__Exercise directions__: In the material below, how many lines include the string "screenshot"? Answer with the number and nothing else.

__Record extracts__:
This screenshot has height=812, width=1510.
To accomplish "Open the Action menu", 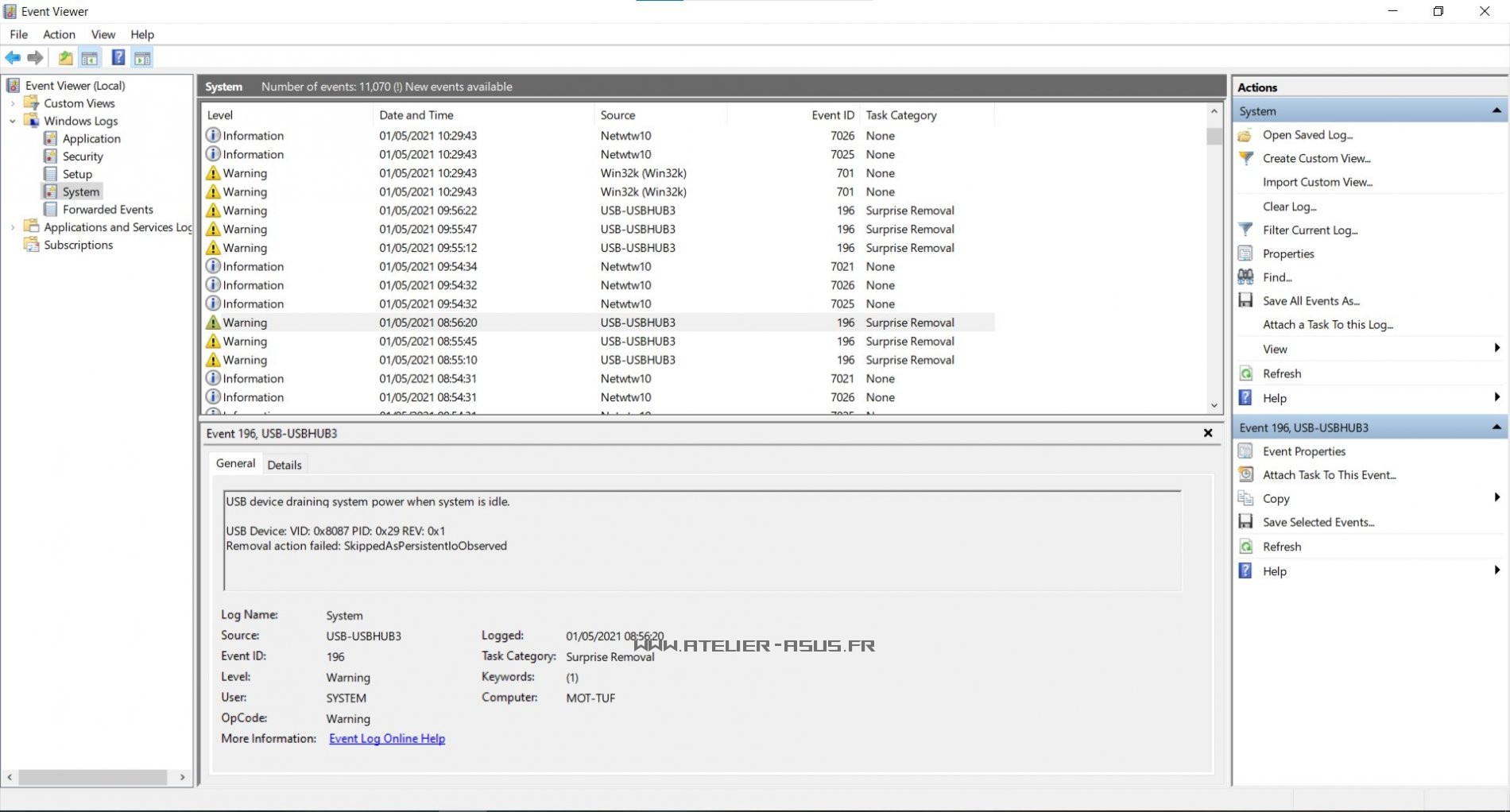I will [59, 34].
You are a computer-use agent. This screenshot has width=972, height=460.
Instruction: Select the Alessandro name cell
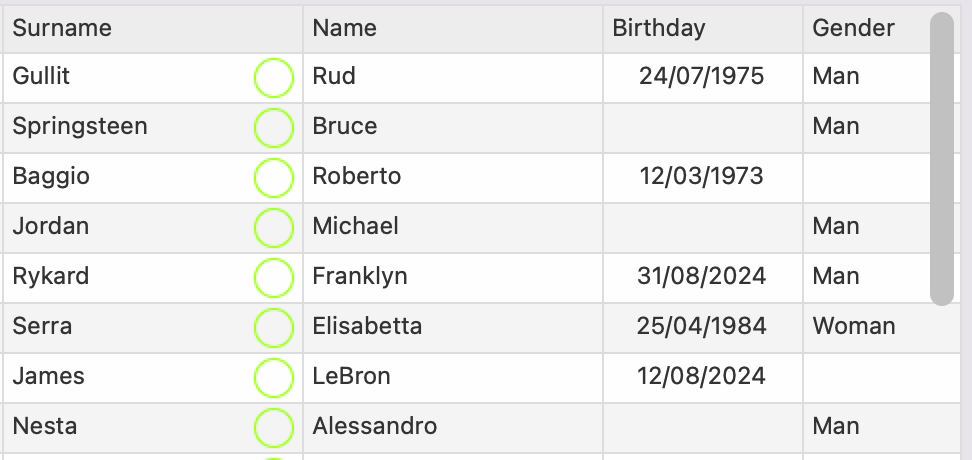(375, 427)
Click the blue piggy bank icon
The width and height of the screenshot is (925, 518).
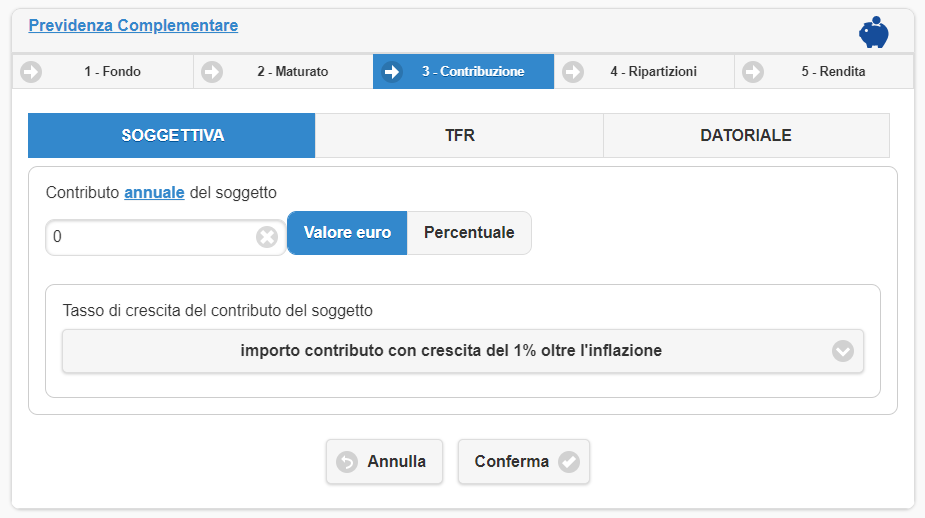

__Exercise output__: 3